What to do
Retype the records below from their first line through the line containing "The width and height of the screenshot is (1171, 704).", and include nothing else.

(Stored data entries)
▼▼▼
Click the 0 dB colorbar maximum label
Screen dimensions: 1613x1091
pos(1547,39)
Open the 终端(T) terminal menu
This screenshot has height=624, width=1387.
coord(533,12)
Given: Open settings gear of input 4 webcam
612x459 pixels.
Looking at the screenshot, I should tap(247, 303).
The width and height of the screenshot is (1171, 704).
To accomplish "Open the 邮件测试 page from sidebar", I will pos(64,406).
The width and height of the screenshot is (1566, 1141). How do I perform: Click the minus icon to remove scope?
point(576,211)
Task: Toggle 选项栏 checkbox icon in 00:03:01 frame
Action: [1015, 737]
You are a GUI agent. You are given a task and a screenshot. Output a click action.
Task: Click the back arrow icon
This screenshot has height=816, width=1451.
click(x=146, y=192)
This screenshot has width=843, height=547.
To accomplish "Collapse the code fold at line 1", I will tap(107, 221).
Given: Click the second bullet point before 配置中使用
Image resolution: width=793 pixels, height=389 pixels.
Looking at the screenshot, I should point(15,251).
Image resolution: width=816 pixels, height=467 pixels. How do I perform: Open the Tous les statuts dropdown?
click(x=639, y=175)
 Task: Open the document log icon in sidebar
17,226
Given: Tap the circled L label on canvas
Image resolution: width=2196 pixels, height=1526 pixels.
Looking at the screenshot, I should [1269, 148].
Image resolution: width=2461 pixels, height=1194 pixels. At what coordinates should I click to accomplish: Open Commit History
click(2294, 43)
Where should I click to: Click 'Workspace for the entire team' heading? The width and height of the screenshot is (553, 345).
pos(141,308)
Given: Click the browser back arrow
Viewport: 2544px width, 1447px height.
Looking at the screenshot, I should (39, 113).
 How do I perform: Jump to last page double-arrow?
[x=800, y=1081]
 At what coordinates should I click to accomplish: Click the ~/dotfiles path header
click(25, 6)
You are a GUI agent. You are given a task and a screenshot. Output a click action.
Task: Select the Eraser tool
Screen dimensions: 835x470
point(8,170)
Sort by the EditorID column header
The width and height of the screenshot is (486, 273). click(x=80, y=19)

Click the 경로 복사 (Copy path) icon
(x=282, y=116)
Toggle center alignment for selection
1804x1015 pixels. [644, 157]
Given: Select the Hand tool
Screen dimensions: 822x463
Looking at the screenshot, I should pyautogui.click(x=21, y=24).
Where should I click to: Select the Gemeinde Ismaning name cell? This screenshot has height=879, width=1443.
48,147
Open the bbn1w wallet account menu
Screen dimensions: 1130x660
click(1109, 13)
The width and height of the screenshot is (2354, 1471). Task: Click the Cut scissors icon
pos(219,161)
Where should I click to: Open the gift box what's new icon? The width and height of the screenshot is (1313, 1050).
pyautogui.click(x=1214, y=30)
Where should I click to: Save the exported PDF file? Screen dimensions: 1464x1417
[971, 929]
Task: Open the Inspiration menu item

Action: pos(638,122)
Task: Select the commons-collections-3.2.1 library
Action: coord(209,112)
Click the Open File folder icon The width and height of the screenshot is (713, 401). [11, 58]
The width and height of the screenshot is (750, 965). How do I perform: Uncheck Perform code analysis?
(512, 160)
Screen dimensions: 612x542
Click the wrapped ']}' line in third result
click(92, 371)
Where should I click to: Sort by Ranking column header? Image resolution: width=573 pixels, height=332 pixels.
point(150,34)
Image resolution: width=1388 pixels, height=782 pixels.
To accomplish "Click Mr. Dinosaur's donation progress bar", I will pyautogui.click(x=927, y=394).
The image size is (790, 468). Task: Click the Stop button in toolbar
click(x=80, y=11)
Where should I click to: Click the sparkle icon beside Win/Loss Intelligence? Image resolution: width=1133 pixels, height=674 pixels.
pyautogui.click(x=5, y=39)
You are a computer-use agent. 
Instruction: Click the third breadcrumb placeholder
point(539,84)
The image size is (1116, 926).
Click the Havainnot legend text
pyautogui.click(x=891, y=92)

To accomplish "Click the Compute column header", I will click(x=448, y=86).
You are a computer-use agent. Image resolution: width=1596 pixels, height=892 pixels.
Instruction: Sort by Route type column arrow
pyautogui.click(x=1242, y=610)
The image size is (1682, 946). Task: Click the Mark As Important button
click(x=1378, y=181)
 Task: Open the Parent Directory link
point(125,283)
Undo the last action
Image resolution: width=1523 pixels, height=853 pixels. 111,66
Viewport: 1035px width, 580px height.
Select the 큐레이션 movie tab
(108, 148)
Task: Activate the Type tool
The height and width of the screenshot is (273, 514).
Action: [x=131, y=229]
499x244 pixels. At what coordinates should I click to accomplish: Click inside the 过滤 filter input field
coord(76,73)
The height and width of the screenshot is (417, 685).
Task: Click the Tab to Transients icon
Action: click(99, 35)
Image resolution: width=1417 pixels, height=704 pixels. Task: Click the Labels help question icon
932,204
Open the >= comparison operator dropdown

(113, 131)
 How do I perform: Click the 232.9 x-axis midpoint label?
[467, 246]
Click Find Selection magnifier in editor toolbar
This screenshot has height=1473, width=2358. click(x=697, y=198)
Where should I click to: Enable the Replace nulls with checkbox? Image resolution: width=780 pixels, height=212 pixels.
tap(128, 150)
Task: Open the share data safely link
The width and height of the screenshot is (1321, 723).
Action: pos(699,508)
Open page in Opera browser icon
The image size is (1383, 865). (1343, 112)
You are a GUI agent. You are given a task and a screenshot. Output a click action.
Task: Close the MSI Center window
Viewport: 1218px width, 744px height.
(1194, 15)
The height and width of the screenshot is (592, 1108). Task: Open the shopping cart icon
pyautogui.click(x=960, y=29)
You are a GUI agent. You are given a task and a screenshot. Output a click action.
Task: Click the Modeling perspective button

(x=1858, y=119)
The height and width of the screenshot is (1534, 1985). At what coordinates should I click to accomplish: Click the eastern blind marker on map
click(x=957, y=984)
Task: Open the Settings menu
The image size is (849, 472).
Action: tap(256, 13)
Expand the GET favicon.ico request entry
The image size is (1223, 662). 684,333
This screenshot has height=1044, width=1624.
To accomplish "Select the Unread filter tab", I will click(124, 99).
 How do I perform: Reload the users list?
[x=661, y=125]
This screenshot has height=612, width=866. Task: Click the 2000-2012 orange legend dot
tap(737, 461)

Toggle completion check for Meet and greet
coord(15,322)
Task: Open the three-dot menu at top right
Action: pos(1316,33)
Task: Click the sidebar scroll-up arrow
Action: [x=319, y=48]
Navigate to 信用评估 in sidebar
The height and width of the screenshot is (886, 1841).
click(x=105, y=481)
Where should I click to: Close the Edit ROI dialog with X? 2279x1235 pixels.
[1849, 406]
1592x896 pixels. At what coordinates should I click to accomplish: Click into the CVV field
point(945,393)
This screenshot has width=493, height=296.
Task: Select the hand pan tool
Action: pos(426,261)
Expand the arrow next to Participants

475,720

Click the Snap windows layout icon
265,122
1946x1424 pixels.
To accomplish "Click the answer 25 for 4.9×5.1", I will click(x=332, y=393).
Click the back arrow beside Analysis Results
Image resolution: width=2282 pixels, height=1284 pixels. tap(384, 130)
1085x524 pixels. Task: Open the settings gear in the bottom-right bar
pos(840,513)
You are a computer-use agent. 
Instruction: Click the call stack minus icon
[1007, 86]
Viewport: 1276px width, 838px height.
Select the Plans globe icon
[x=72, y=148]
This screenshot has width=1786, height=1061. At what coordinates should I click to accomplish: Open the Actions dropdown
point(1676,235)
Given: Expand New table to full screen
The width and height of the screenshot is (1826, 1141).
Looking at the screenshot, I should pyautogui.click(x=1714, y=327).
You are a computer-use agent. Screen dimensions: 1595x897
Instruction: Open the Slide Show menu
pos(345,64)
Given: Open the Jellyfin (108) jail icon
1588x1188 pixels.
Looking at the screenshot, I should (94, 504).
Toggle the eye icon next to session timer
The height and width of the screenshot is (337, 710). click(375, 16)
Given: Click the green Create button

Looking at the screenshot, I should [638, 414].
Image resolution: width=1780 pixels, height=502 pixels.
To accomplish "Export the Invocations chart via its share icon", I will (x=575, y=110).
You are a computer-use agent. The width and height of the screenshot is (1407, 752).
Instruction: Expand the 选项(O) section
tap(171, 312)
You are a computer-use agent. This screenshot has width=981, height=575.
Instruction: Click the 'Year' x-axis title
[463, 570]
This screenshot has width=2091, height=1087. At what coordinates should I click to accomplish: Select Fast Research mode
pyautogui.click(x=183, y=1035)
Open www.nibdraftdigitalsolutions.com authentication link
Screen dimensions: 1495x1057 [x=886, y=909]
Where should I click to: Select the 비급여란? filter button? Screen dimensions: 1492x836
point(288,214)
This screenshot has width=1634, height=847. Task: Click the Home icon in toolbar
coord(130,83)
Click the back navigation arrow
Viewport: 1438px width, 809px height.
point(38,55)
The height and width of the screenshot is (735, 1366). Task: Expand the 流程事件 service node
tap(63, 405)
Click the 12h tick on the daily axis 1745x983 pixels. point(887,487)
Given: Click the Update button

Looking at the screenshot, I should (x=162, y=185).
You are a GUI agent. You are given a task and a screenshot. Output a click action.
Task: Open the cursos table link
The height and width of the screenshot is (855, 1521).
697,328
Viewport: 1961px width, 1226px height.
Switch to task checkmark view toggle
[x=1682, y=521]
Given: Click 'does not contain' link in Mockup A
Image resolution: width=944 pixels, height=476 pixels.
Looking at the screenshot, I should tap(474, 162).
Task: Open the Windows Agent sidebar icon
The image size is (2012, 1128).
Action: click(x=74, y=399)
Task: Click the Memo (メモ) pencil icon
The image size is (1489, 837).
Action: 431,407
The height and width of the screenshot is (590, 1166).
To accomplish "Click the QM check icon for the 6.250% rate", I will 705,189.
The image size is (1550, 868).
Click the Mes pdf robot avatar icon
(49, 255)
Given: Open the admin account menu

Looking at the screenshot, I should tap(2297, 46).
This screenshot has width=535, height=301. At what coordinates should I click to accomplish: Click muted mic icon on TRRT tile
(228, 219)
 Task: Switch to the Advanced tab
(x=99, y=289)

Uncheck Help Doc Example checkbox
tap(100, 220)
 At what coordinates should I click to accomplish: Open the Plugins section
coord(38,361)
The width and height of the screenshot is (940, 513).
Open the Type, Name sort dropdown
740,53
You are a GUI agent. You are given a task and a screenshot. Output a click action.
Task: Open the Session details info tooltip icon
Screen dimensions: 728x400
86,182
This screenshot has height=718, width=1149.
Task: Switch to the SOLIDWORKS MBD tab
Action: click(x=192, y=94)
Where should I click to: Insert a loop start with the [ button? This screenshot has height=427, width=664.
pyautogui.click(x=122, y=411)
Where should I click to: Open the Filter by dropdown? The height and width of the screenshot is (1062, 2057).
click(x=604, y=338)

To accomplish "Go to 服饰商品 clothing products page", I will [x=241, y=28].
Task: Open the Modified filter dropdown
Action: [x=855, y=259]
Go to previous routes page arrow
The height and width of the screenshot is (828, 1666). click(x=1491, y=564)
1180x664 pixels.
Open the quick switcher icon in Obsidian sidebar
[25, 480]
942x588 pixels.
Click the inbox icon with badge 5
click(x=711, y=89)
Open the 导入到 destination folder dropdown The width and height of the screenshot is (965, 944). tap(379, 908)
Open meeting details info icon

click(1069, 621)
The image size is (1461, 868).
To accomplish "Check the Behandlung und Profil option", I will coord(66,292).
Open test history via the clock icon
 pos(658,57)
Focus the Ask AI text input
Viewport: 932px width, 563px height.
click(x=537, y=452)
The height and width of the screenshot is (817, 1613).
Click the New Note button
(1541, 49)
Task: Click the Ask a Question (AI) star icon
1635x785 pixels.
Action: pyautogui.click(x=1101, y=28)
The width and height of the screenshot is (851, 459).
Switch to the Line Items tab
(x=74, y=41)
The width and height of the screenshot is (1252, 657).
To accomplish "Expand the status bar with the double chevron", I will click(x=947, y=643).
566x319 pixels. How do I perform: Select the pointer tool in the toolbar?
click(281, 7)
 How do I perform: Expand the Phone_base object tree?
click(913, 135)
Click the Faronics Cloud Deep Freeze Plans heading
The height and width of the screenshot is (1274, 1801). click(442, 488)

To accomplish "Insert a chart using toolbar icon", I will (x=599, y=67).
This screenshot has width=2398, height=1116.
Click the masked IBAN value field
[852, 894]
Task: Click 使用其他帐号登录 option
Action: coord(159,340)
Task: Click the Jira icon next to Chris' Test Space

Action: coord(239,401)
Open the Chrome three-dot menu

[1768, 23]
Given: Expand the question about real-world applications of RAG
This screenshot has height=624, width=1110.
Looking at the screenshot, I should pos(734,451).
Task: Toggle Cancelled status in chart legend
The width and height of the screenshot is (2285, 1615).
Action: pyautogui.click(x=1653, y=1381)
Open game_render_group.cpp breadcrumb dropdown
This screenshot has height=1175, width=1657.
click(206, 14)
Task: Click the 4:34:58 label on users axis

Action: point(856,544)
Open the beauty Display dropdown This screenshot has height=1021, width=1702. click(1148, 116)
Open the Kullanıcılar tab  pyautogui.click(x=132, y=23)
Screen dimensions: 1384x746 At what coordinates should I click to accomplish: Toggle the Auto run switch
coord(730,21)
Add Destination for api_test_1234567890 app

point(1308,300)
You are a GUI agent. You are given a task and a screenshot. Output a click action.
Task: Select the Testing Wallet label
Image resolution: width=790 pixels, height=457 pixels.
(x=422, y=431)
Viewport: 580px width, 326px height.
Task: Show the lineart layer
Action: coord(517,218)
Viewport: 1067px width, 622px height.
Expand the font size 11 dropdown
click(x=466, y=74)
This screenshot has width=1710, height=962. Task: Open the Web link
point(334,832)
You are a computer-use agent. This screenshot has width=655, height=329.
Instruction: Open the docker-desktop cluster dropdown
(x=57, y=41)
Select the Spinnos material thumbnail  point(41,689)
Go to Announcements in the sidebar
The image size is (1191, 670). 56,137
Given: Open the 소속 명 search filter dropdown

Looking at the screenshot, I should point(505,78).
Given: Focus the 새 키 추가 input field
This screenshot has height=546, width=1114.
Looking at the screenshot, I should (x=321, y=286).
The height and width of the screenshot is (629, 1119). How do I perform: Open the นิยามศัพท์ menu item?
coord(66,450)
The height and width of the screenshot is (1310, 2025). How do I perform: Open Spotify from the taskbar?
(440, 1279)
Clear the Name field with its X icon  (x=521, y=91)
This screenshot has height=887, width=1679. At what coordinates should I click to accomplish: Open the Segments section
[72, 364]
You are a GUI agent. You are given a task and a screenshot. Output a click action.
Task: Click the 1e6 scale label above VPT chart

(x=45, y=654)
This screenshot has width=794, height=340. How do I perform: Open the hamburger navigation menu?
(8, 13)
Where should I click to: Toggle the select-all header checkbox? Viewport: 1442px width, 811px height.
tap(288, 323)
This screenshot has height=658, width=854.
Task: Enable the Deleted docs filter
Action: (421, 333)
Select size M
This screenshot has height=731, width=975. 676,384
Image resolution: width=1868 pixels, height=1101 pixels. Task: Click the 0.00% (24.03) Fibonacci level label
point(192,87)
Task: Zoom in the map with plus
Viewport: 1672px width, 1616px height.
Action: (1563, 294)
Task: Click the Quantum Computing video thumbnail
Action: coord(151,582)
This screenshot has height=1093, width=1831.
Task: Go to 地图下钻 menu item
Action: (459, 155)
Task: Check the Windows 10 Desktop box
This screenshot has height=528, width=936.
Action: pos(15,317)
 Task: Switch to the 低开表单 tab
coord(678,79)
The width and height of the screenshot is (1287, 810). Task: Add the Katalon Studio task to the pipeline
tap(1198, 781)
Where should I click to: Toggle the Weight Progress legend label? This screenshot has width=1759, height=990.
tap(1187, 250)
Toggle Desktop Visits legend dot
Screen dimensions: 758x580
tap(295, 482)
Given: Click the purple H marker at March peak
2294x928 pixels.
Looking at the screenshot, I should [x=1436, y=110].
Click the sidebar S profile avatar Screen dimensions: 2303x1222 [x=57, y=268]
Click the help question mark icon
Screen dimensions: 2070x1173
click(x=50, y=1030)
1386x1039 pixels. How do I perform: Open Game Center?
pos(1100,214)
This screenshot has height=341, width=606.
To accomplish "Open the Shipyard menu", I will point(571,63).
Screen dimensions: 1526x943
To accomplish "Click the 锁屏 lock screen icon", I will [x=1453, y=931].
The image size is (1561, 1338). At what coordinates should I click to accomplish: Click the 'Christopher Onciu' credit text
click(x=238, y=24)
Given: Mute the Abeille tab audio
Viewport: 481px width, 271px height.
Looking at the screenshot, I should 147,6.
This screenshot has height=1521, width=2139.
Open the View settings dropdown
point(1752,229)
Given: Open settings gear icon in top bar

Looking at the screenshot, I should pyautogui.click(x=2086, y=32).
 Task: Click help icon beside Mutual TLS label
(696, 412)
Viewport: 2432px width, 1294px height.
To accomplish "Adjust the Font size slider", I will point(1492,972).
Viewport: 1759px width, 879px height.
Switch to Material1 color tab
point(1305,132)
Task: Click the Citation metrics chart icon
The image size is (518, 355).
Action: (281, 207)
▲▲▲
Exercise response
Click the 0 dB colorbar maximum label
Screen dimensions: 1613x1091
pos(1547,39)
Open the 终端(T) terminal menu
This screenshot has height=624, width=1387.
coord(533,12)
Given: Open settings gear of input 4 webcam
612x459 pixels.
Looking at the screenshot, I should tap(247, 303).
The width and height of the screenshot is (1171, 704).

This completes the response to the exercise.